We started Lambda School with one overarching goal: to create a school where the incentives of the school are entirely aligned with the incentives of the student. Today we’re excited to further that mission by announcing a new blueprint for incentive-aligned ISA financing, and a $100 million investment in Lambda School’s ISAs.

How We Got Here

Incentives in traditional higher education today are fundamentally misaligned. Universities are not financially incentivized to ensure students succeed, creating a broken system in which students assume massive risk (and debt) with no guarantee of success. The result has been a generation crippled by more than $1.6 trillion in outstanding student loan debt.

We believe that part of the solution to this problem is incentive alignment. Instead of utilizing student debt, Lambda School offers income share agreements (ISAs), so our students only repay tuition when they land a job making at least $50,000 a year (FAQ here). This means our school can only succeed if our students do.

In this new model the school must find a way to cover upfront student expenses. As a new company, the only way we could fund tuition costs in the beginning was by utilizing venture capital, but VC investors want to make big bets and see big multiples. Venture capital is perfect for investing in quickly growing companies, but not right for investing in ISAs. We knew from the beginning that we’d need to figure out how to finance ISAs in an aligned manner to make our school work long-term. 

Another suboptimal option would be to sell ISAs outright. Simply put, we could sell ISAs to an investor, and if students are hired and make payments, the investor will be happy. If not, the investor will stop buying ISAs and the school will eventually go out of business. Unfortunately this feedback loop takes years, and there is no short-term incentive to which schools can be held accountable.

Neither of these solutions are the right long-term approach for Lambda School and are not representative of our values.

Our finance team spent over a year designing a way to finance ISAs so that all of the following remain true:

  • The school retains skin in the game.
  • The school makes more money if students are more successful, and less money if students are less successful.
  • That feedback loop happens quickly – the school’s finances are swiftly affected by student performance.
  • The school will go out of business if students don’t succeed.

Introducing Our New ISA Financing Model: Keeping Incentives Aligned

Today we are excited to roll out a new financing mechanism with marketplace partner Edly. This methodology allows us to provide value to students, grow sustainably, and keep incentives aligned – without needing to continuously rely on venture capital.
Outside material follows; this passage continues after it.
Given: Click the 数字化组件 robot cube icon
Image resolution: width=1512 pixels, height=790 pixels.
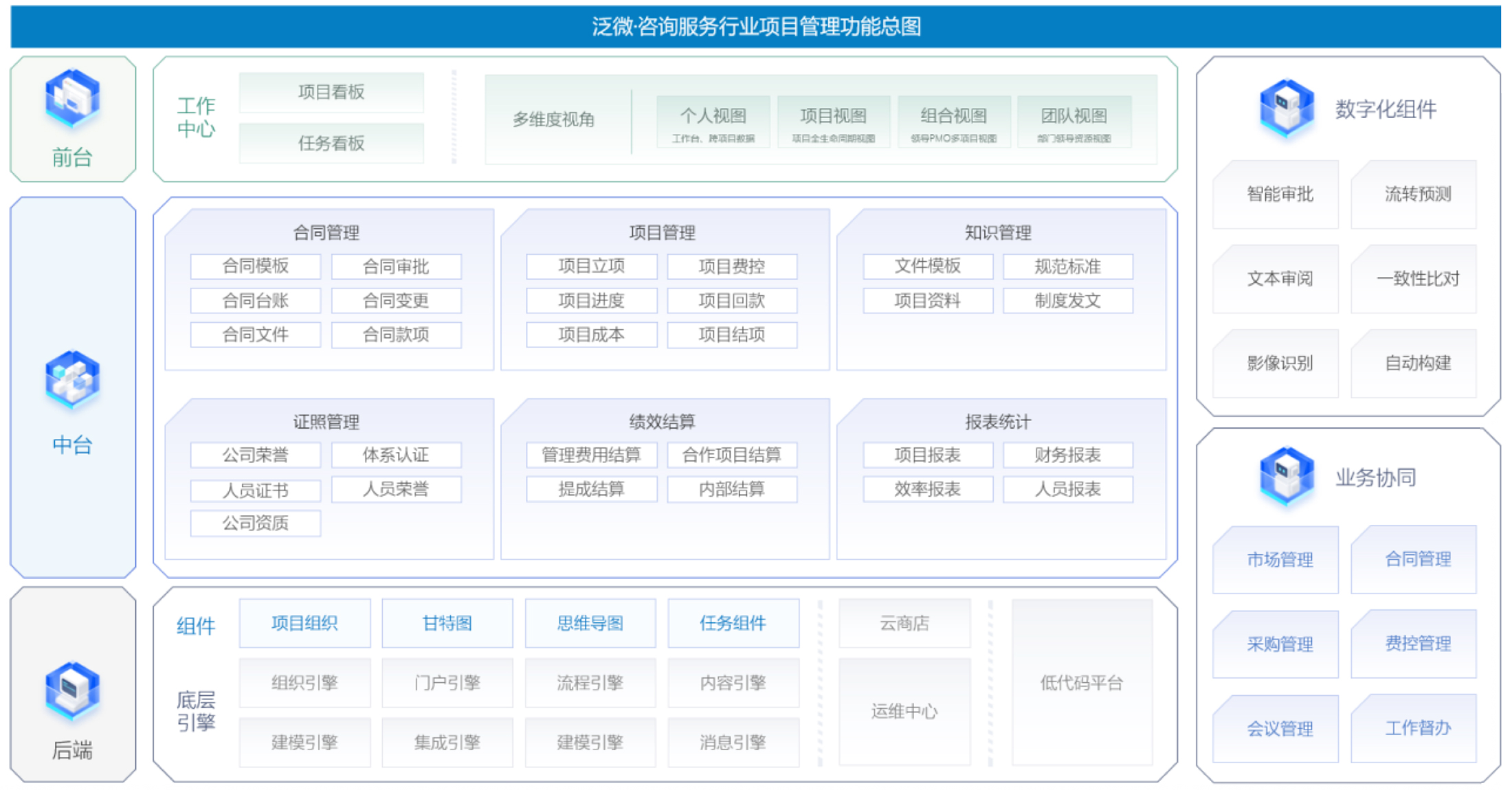Looking at the screenshot, I should click(x=1286, y=107).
Perhaps most importantly, it will not affect the student experience or payment amounts. Here’s how it works: 

  1. ISA contracts are grouped together in cohorts of 300-1000.
  2. Investors use historical placement and repayment data to determine the likely future value of those ISAs, and apply certain discounts to create what we call a “performance adjusted advance.” Investors pay an advance, which is used to cover some of the cost of the training.
  3. Then, that advance is performance-adjusted automatically - meaning it adjusts based on a three-month review. If students do better - find jobs faster that pay more - the advance goes up. Similarly, if students do less well the advance goes down.
  4. The school supplements the advance with its own cash to cover the remaining cost of training students.
  5. The group of ISAs first repay the investors the advance plus interest.
  6. After the advance plus interest has been paid back, the school and investors share in the ISA payment revenue collected thereafter, with Lambda School getting the majority of that revenue.

In short, Lambda School gets a limited, weighted advance to cover some of its basic costs, invests money of its own, and the remainder is entirely dependent upon outcomes. Because a student’s payment obligation is only governed by the ISA, this creates no risk for students, and the school’s success still completely depends on student success.

It also means we can lower operational costs and do more for students, such as investing in curriculum improvements, expanding our instructor team, improving the immersive Build Weeks and Lambda Next programs, hiring more people for career support, and providing additional student services like Modern Health, free of charge. Lastly, this arrangement will not affect the student experience during or after Lambda School.

This is a lot of detail—more than students need to understand—but we’re choosing to be unusually transparent about Lambda School’s finances because students deserve to understand the incentives of their school. This new blueprint not only preserves the incentive alignment we've oriented around from day one, but along with the new $100M financing, it also means we can continue building the school our students deserve.